(CHALLENGES)
1/ Using the text on graphite in ground-source heating, explain in one to three sentences why only a small amount of graphite is needed.
2/ From the text on graphite in ground-source heating, rewrite the passage that begins with the words "- Silica sand" and ends after the words "than with sand.", swapping "freight" for "shipping".

(PAGE TEXT)
►

Graphite can be mined or produced synthetically using extreme heat. For the purposes of geothermal heat loops, both sources work exceptionally well for conducting energy, but not all are economically sensible. The purity of synthetic graphite can approach 99.9 percent or even higher for some pyrolytic or vapor-deposited forms. This level of purity is expensive and not necessarily advantageous for our purposes. Even an 80-percent pure graphite will still conduct heat far better than any silica sand.
All graphite is extremely conductive of thermal energy in the x-y plane (or across its widest face). In this direction, naturally mined graphites are often capable of achieving 120 to 200 Btu/hr.-ft°F, but only 1.75 or so Btu/hr.-ft°F in the z-axis, or across the flake’s thickness.
Now, it is important to remember that the maximum thermal conductivity that we are likely to encounter in most soils is about 1.4 Btu./hr.-ft°F. (2.41 W/m°K), which is much lower than the values for most graphites. Even pure, rock-quartz only has a thermal conductivity value of perhaps 4.87 Btu/hr.-ft°F and the value for silica sand is below this, between 2.2 to 3.5 Btu/hr.-ft°F. With such wide discrepancies between what sand and graphite can achieve, we see why so little actual graphite is needed.
How We Use Graphite in Ground-Source Heating
Graphite is dosed into a standard bentonite-based grout in much the same way that we currently use sand, but at much lower amounts. That’s about it. Where 400 pounds of sand might be added to each bag of grout, we would require less than 25 pounds of graphite. The graphite is typically added to the grout mixture after the bentonite is allowed to hydrate.
What are the Benefits that Graphite Offers Over Sand?
So it is common to ask, why switch to graphite when sand has been working just fine for decades? Here are five reasons:
- Firstly, sand is heavy and using 400 pounds of it per batch entails significant lifting by workers and the potential for injury. Graphite is light and less is used. A typical bag of grout-graphite weighs less than 25 pounds.
- Silica sand is abrasive. With a mohs hardness of 7.0, silica sand is harder than mild and stainless steels. Hardened steel is 7 to 8, but some ceramics are much harder. Graphite has a mohs hardness of only 1.0 and makes a fantastic lubricant.
- Adding a small amount of more expensive graphite can actually be more cost effective than adding a larger amount of cheap sand. This is especially true if you are grouting in areas where good sand is hard to come by. The cost of freight can be considerable.
- Pumping graphite-grouts is usually easier, since the fluid density is so much lower than with sand.
- Finally, fewer actual bags of graphite are required than sand for a full string of holes, so less space is taken up on the jobsite.

◄

(MATERIAL)

►

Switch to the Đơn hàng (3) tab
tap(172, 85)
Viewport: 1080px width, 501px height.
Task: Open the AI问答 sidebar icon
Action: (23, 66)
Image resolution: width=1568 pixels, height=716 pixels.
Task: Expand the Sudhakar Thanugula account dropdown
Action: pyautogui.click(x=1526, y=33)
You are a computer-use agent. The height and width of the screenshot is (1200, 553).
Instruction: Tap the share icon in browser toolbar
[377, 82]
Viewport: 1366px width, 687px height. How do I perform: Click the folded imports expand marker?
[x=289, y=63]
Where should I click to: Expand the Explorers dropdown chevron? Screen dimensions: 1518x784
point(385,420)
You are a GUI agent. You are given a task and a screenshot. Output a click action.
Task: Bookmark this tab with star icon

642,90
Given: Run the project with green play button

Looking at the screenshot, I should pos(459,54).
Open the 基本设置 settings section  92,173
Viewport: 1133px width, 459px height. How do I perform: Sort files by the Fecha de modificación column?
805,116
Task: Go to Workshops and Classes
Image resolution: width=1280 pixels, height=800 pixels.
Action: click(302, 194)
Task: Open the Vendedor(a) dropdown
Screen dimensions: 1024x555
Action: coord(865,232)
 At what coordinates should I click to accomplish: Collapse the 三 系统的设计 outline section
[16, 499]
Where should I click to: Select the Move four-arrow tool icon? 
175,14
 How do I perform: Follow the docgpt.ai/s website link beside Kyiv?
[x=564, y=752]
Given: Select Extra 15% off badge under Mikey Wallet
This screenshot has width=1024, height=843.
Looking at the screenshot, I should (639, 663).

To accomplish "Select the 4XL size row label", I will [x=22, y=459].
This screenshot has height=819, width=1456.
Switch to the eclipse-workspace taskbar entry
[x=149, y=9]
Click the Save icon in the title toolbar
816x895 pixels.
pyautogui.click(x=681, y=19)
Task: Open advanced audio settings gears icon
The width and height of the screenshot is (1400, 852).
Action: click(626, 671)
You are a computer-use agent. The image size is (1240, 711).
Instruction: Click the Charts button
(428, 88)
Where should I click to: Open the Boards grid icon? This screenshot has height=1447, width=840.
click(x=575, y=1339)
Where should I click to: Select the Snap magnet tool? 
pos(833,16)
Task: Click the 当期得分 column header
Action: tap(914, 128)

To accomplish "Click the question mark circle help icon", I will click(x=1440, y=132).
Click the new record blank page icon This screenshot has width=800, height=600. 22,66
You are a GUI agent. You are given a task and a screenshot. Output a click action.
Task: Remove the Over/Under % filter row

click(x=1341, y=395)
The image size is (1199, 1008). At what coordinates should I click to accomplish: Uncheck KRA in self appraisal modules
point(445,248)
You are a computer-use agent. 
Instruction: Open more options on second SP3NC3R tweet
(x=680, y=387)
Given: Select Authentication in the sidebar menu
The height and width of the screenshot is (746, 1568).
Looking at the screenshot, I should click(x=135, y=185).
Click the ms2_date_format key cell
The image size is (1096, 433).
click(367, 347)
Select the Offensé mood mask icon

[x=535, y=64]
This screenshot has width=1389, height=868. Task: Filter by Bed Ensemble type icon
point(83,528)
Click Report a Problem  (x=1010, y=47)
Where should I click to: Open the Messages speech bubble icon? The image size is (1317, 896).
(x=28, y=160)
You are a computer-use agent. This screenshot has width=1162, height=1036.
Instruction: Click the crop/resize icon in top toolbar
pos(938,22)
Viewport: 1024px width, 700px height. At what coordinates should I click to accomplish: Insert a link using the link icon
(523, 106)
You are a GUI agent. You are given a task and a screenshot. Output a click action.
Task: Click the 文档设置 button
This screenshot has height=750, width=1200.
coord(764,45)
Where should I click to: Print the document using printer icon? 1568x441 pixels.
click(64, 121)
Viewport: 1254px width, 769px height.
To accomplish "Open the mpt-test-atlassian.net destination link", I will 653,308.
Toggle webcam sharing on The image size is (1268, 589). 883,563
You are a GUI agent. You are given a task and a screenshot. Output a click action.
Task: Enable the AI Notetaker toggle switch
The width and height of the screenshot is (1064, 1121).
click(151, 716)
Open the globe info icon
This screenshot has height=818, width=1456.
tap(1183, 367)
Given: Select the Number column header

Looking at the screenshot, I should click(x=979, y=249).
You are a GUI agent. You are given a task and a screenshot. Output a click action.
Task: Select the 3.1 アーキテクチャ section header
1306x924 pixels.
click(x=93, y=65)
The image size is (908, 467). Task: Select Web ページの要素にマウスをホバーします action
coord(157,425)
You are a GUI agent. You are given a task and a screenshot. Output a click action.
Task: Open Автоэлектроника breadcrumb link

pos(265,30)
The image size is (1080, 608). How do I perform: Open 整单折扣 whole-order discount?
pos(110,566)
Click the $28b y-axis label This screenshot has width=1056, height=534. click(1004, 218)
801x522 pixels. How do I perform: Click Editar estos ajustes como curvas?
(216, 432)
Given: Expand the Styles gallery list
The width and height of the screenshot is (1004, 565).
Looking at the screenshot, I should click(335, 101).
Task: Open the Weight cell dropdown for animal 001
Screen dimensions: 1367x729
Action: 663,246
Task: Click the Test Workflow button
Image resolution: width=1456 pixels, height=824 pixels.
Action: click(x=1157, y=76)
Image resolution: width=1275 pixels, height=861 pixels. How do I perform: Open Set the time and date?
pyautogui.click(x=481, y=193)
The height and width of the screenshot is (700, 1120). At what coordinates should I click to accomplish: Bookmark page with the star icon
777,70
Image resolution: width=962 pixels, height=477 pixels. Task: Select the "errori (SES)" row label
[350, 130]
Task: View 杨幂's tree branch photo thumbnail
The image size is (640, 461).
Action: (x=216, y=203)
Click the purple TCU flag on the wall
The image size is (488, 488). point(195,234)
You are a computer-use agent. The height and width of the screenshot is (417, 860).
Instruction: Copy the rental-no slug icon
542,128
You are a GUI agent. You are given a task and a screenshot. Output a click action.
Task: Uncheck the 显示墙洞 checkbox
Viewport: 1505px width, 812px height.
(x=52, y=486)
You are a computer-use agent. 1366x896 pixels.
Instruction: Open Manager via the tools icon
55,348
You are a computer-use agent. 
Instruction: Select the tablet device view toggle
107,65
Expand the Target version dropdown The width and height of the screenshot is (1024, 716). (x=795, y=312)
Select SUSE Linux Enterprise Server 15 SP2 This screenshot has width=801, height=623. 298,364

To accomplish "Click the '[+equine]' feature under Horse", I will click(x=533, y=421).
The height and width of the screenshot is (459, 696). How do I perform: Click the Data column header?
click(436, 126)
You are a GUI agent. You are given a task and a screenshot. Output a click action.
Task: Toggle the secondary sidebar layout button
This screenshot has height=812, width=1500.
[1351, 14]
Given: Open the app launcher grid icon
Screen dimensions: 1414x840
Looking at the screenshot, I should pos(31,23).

◄

(WRITTEN ANSWERS)
1/ Graphite conducts heat far better than sand. Naturally mined graphites reach 120 to 200 Btu/hr.-ft°F across their widest face, while silica sand reaches only 2.2 to 3.5 Btu/hr.-ft°F. Because of this wide gap, little actual graphite is needed.

2/
- Silica sand is abrasive. With a mohs hardness of 7.0, silica sand is harder than mild and stainless steels. Hardened steel is 7 to 8, but some ceramics are much harder. Graphite has a mohs hardness of only 1.0 and makes a fantastic lubricant.
- Adding a small amount of more expensive graphite can actually be more cost effective than adding a larger amount of cheap sand. This is especially true if you are grouting in areas where good sand is hard to come by. The cost of shipping can be considerable.
- Pumping graphite-grouts is usually easier, since the fluid density is so much lower than with sand.